What should be the response in the US and EU? Ultimately there are a number of bad actors and enablers of bad actors who effectively run on fossil fuel exports. That much is now very clear. To that end a combined emissions and energy security policy should aim for:
An aggressive energy transition to reduce leverage to fossil prices.
Much lower fossil prices in general to weaken these actors
A mechanism by which to achieve this
I recently read the Employ America proposal for the Biden administration to execute a kind of “curve control” in oil: sell spot to reduce prompt prices, buy futures to allow shale producers to hedge thus allowing the SPR to empty now and refill later. This could be extended beyond the SPR to significantly more production outside of the US interior to providing longer term hedges to allow offshore drilling to resume. These projects are hard to fund right now and liquidity out the curve in oil is limited. Bringing these projects online would lead to a supply shock and inflict significant pain on Russia and Saudi. The challenge would be to avoid Jevon’s paradox - to this end the US could link gas taxes to crude prices: price goes down, tax goes up and vice versa. This would also allow the government to be hedged on revenues: if they write collars for deep water producers then they are revenue neutral because when oil falls they get a greater tax take and when oil rises they get gains on the hedges. The government could wind down this activity if oil becomes too oversupplied or if the energy transition moves quickly enough to make it no longer necessary: at a certain point oil might be a problem, but it would not be the US’ problem. This process could also run in parallel with an ongoing appraisal of how reliable Saudi Arabia is and how much the US needs to hedge its exposure to the country.
If this sounds like a large politically motivated trading house then yes: that is exactly what I am suggesting. Oil is politics and it is now abundantly clear that in an age of activist ESG investors Exxon cannot and will not function as an extension of the US government. The deep state is a cool story but somewhat oversold at this juncture. If oil matters for now - and it does - then the US and EU and others should not be shy about being in this markets anymore than rates. It is quite clear that producers can politicize these markets so why not customers?

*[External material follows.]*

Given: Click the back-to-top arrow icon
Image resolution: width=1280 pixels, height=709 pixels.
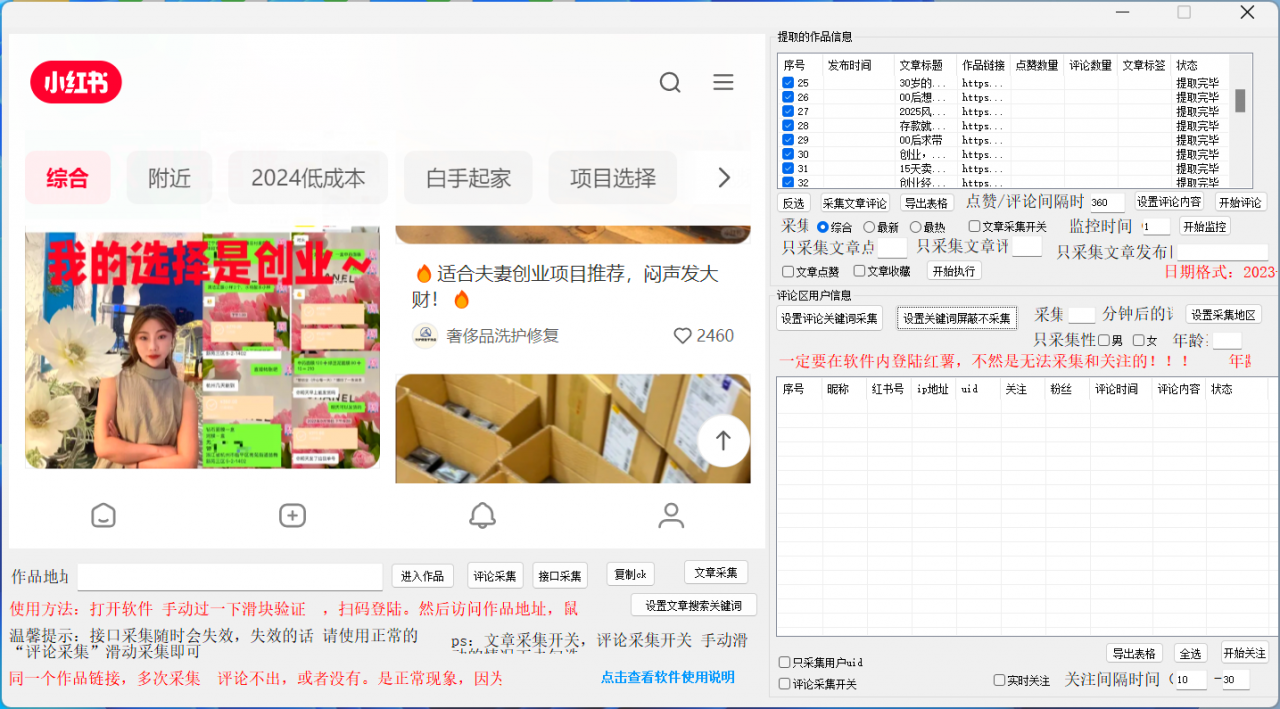Looking at the screenshot, I should (x=722, y=440).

The US cannot reasonably sanction India, China and Saudi Arabia at once?
Especially after this: Mar. 14, 2022: “In two weeks, China, Russia, Armenia, Belarus, Kazakhstan, and Kyrgyzstan will reveal an independent international monetary and financial system. It will be based on a new international currency, calculated from an index of national currencies of the participating countries and international commodity prices” Sputnik News.
Along with the new currency, Russia and China will also reveal their Unfriendly Nation Lists..
Once Eurasia, Africa, ASEAN, the Middle East, and Latin America commit, no nation can afford to stay out the world’s biggest, fastest growing, stablest, frictionless market.
More Global 500 corporations call it home than any other country.